[MRG] Integration of GSoC2015 Gaussian Mixture (first step) by tguillemot · Pull Request #6407 · scikit-learn/scikit-learn

tguillemot · 2016-02-19T14:48:50Z

@xuewei4d has done a huge work for the GM classes.
Nevertheless it seems that #4802 is not integrated yet. I thought it was because of the length of the contribution and the difficulty to measure the efficiency of the new classes with respect to the previous ones.
I propose to integrate this work step by step in several pull requests (400 lines max each time).

This pull request introduces the new abstract class _MixtureBase with some common GMM attributes and methods. Now, GMM derives from _MixtureBase.

@ogrisel @amueller @agramfort

TomDLT · 2016-02-19T16:32:13Z

sklearn/mixture/gmm.py

+    -------
+    X : array, (n_samples, n_features)
+    """
+    X = check_array(X, dtype=[np.float64, np.float32], ensure_2d=False)


why not having ensure_2d=True, allow_nd=False ?

also if you check X here, you can remove the check in GMM._fit

xuewei4d · 2016-02-19T17:38:19Z

I don't understand why you work on gmm.py, because we decided to use its full name gaussian_mixture as the file name.

TomDLT · 2016-02-19T17:44:16Z

I think the goal is to make the diff readable, and then to do a different PR with a simple file renaming

xuewei4d · 2016-02-19T17:57:35Z

Well, the new classes in my PR have huge differences. That's not a small amount of diff.

tguillemot · 2016-02-21T15:20:50Z

@TomDLT Thanks for your comments, I will correct all those things fastly.

I think the goal is to make the diff readable, and then to do a different PR with a simple file renaming

Indeed. The only thing I've done for now is to add the class _MixtureBase and modify the old GMM class to derive from it. I plan next to do another PR to move _MixtureBase into base.py.

@xuewei4d Maybe I didn't explain my goal correctly and I'm sorry for that.

Of course your PR has huge differences and obviously I have noticed it.
I think you've done a really good job with your PR. Nevertheless, it is still not included in scikit-learn.
Your PR is ~4500 lines and has huge differences with original GMM class.
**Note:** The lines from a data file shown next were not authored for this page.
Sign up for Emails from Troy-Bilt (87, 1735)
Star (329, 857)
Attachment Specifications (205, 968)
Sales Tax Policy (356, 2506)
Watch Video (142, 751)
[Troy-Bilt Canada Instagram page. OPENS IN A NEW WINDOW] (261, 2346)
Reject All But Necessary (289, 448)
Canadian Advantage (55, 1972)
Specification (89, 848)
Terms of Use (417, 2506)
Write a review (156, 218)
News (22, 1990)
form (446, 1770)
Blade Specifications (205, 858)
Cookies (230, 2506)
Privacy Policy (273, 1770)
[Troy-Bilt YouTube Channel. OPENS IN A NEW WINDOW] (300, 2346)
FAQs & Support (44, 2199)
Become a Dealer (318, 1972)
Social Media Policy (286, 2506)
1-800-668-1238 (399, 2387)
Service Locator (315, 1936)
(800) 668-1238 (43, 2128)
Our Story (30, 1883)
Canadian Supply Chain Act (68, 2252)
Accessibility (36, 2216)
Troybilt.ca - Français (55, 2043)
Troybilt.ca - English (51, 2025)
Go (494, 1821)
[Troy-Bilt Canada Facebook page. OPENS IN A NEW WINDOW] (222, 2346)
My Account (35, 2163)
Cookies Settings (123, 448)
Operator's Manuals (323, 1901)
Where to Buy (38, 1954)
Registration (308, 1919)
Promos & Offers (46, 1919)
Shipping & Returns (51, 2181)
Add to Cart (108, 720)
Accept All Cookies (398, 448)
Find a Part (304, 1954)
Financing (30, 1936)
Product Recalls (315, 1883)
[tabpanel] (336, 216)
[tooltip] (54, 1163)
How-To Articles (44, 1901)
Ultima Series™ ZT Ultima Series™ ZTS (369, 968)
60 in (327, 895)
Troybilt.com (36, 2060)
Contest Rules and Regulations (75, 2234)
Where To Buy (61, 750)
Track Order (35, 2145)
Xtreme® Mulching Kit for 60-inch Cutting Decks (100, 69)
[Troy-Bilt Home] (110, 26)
I imagine it is not merged because it's too big to be analyse in detail by the reviewers (maybe my supposition is wrong ?).

My purpose is to merge all your work. For me, the best solution is to merge it step by step. It is what I've proposed with this PR. Of course, it's just a little part of your work but it's easier to analyse it in that way.
If the reviewers want to merge it, I will propose more PR with more of your code until we totally merge it. If it is not a good solution to merge your work, I will just close the PR.

ogrisel · 2016-02-22T13:40:27Z

The problem is to deprecate the old GMM class in favor of @xuewei4d's new GaussianMixture without deprecating the old VBGMM and DPGMM subclasses for now.

So I would suggest to:

Rename the old GMM class as _GMMBase (without changing any line of the code) in the sklearn/mixture/gmm.py file and make VBGMM and DPGMM derive from _GMMBase instead of GMM,
Create new GMM class that derives from_GMMBase, is in the same file but with a deprecation warning in the __init__ (and no other overridden method).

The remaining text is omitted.